© 2020 Casterman
Titre : Au bonheur des dames
Scénariste – Dessinatrice : Agnès Maupré
Coloriste : Grégory Elbaz
Éditeur : Casterman
Parution : Juin 2020
Prix : 20€
Paris, XIXème siècle. Denise Baudu, une jeune Normande de vingt ans, débarque à la capitale avec ses frères Jean, 16 ans, et Pépé, 5 ans, pour travailler chez son oncle qui possède la boutique Au Vieil Elbeuf. Cependant, elle comprend rapidement qu’il n’y a du travail que dans les grands magasins, une des innovations du Second Empire. Elle, qui fut meilleure vendeuse de Cornaille à Valognes, se fait donc embaucher – non sans difficultés – Au bonheur des dames, un grand magasin de prêt-à-porter féminin dirigé par Octave Mouret, un provençal qui s’est fait une très belle place dans le secteur. Elle découvre alors la cruauté des petites vendeuses, la précarité de l’emploi, la mort des petits commerces alentours en même temps que la société de son employeur se développe de manière exponentielle. Malgré les frasques amoureuses de ce dernier, Denise suscite vivement son intérêt au point qu’il lui confie de plus en plus de responsabilités. En fait, il en tombe petit à petit éperdument amoureux jusqu’à en être malade. Mais la jeune femme, emplie de beaux principes, se refuse catégoriquement à lui. Jusqu’au jour où…

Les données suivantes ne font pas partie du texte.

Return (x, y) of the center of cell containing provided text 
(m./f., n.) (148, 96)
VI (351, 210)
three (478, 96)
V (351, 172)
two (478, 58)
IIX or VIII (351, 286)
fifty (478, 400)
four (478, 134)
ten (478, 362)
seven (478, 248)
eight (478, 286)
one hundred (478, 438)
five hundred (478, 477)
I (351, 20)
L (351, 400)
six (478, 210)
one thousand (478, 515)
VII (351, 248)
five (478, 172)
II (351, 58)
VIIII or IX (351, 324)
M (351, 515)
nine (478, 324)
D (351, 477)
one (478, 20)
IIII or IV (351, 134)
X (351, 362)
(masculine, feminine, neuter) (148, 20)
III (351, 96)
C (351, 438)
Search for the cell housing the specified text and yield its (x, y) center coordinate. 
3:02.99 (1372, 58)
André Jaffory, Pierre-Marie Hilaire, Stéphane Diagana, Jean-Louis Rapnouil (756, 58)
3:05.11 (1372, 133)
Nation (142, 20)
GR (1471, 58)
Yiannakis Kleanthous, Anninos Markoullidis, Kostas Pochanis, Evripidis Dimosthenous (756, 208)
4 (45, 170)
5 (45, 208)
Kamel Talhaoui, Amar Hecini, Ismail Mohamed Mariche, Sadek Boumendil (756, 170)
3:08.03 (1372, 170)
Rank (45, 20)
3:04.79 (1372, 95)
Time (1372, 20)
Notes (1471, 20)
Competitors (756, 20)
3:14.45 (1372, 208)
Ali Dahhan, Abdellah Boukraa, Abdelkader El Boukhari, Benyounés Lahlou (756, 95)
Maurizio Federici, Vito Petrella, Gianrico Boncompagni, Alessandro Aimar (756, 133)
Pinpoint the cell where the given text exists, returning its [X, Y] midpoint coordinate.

Que l’on ait lu ou pas ce roman d’Émile Zola qui est le onzième volume de la suite romanesque Les Rougon-Macquart, l’adaptation qui en est faite par Agnès Maupré (Le Chevalier d’Éon) immerge complètement le lecteur dans le superbe univers littéraire de l’écrivain ainsi que dans cette période dite du Second Empire. Le difficile travail de retranscription des textes est réalisé avec un très grand sérieux et surtout, se fond avec brio dans le dessin. Ainsi, les 126 planches d’Au bonheur des dames se dévorent littéralement tant elles servent à merveille les propos des acteurs et les thèmes développés. Le trait léger et méticuleux de la dessinatrice est parfaitement mis en valeur par la sensibilité chromatique très juste de Grégory Elbaz qui effectue une magnifique performance. L’association du graphisme et des couleurs nous permet de percevoir les volumes et les mouvements des étoffes et de l’architecture haussmannienne lors de certaines mises en page. Même si Émile Zola voulait ce roman optimiste et en faire « un poème de l’activité moderne », il n’empêche que de nos jours il serait perçu comme une critique de l’attitude du patronat vis-à-vis des salariés et de la grande distribution qui tue les petits commerces. Mais la fraîche intrigue amoureuse de Denise et Octave, ainsi que toute la vie décrite autour d’Au bonheur des dames, rend toute son humanité à l’ensemble.
Une adaptation très réussie qui donne envie de (re)lire l’oeuvre et pourquoi pas toute la suite romanesque.